激しいボールの打ち合いのただ中に、対戦相手が消えて、観客の声も聞こえなくなる。
完全な平静。
トロフィーとかではなく、無垢な感情の体験。
完璧な感動。
自己のまるごと。完全体。
それ以外になにもない。


浅田真央さんは、自身のその超絶的な技術を手放すことができるほどの震える「それ」が演技中にやってきたら、あるいは「それ」を受け入れることができたら世界一になれるだろうと勝手に思った。真央さんとスケートの間にはなにもいらないのだ。直でつながること。
キム・ヨナも荒川静香もきっと「それ」を見ている。鈴木明子もきっと見たに違いない。「それ」は涙があふれるしかない至高の体験をもたらす。プレッシャーとかメダルとかどうでもよくなる。それ自身であることの幸福。

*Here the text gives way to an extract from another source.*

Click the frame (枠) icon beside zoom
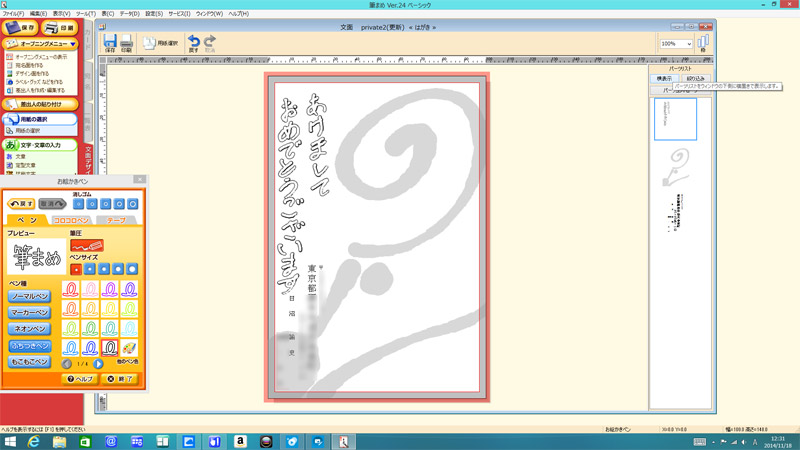 703,43
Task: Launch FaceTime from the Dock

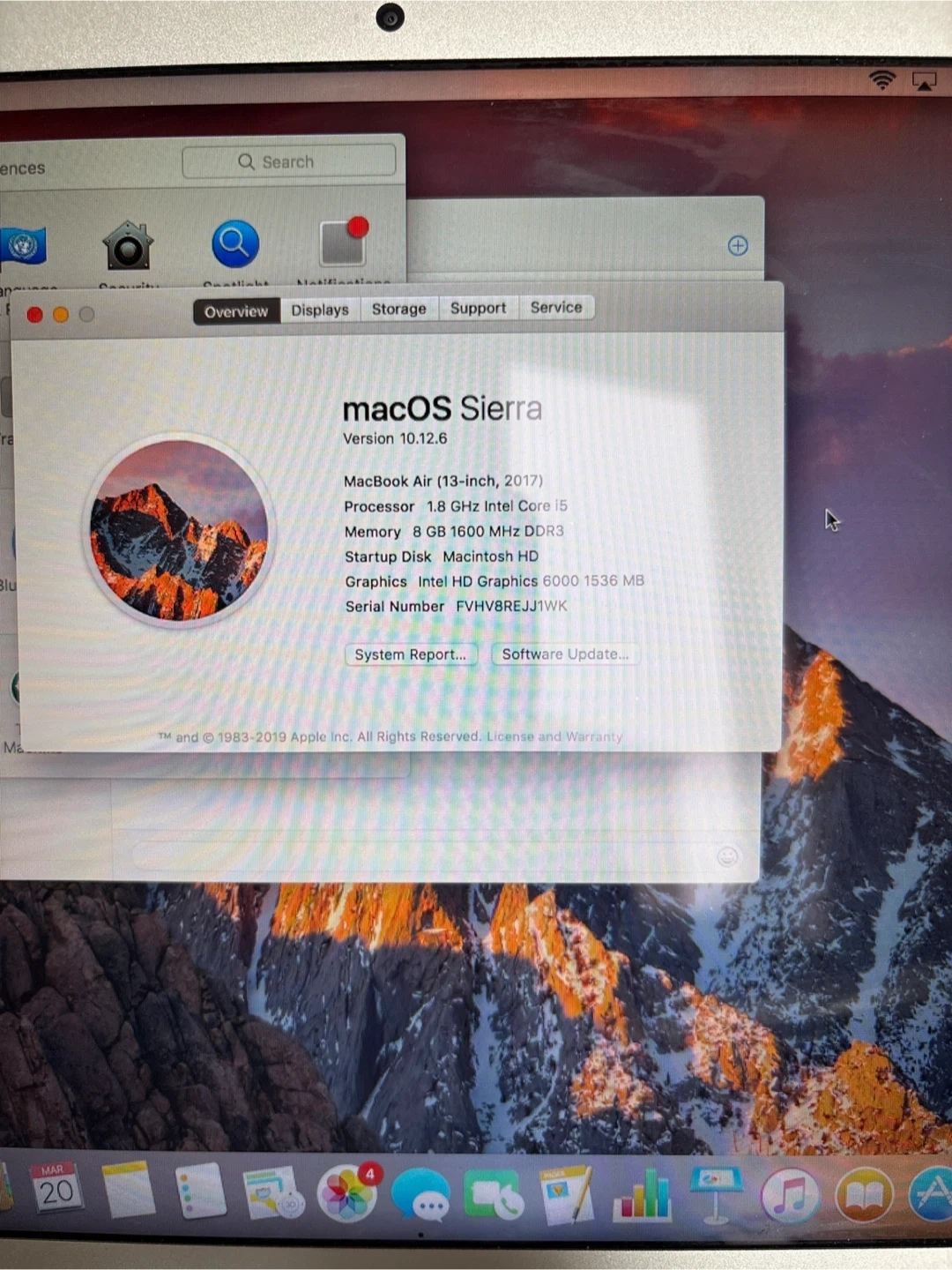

最後のステップを踏んでいるときに、これで五輪が終わってしまうのがもったいないと思うくらい滑っていて幸せな時間だった。

なにもかえられない、ここにしかないもの

向上心がふつふつと湧いてきて五輪は凄いと思った。

鈴木明子さんの言葉。

生への深い肯定があふれていた。表情にも。

「それ」は特別な時間。

4年に1回というよりも、生涯で1度か2度の。

上司の携帯を奪ってたまたま見た、鈴木明子選手の生の演技。
携帯の小さい画面からでもしびれるような感動が迫って、お昼のオフィスでひっそりうるっときてしまった。
とめどもなく感動が体の底からわき上がって来た。
エクスタシーのようだった。

オリンピックに出ている人も、これを見ているあなたも私も同じ「選手」です。